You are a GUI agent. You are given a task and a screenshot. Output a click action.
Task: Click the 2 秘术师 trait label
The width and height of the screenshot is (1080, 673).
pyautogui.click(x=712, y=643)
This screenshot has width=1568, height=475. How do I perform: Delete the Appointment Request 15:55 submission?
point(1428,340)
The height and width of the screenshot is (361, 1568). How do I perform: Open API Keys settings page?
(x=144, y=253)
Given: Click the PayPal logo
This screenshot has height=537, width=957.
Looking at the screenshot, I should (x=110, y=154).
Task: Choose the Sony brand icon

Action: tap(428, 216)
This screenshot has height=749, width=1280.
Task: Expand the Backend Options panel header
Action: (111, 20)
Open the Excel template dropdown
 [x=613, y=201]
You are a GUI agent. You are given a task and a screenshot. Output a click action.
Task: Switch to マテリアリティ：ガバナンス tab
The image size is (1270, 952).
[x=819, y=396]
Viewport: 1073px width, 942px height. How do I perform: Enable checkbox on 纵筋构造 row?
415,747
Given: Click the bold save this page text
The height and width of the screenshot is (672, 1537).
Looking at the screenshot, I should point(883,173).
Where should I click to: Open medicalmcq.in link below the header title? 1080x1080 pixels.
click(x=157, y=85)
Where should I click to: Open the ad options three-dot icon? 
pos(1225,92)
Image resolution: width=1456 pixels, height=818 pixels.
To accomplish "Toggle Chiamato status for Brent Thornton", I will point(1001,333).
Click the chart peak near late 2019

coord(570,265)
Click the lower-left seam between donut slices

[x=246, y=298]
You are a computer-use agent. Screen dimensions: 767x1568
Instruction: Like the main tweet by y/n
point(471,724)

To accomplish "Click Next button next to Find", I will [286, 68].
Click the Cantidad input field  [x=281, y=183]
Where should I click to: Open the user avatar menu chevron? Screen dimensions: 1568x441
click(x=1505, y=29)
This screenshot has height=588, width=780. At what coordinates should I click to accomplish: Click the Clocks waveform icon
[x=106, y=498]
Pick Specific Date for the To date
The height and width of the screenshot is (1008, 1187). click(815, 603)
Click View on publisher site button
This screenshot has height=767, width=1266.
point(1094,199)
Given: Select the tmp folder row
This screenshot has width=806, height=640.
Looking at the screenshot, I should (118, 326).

→ Try it: Set aside each line above that includes the string "button" and report it.

→ Solution to the exercise:
To accomplish "Click Next button next to Find", I will [286, 68].
Click View on publisher site button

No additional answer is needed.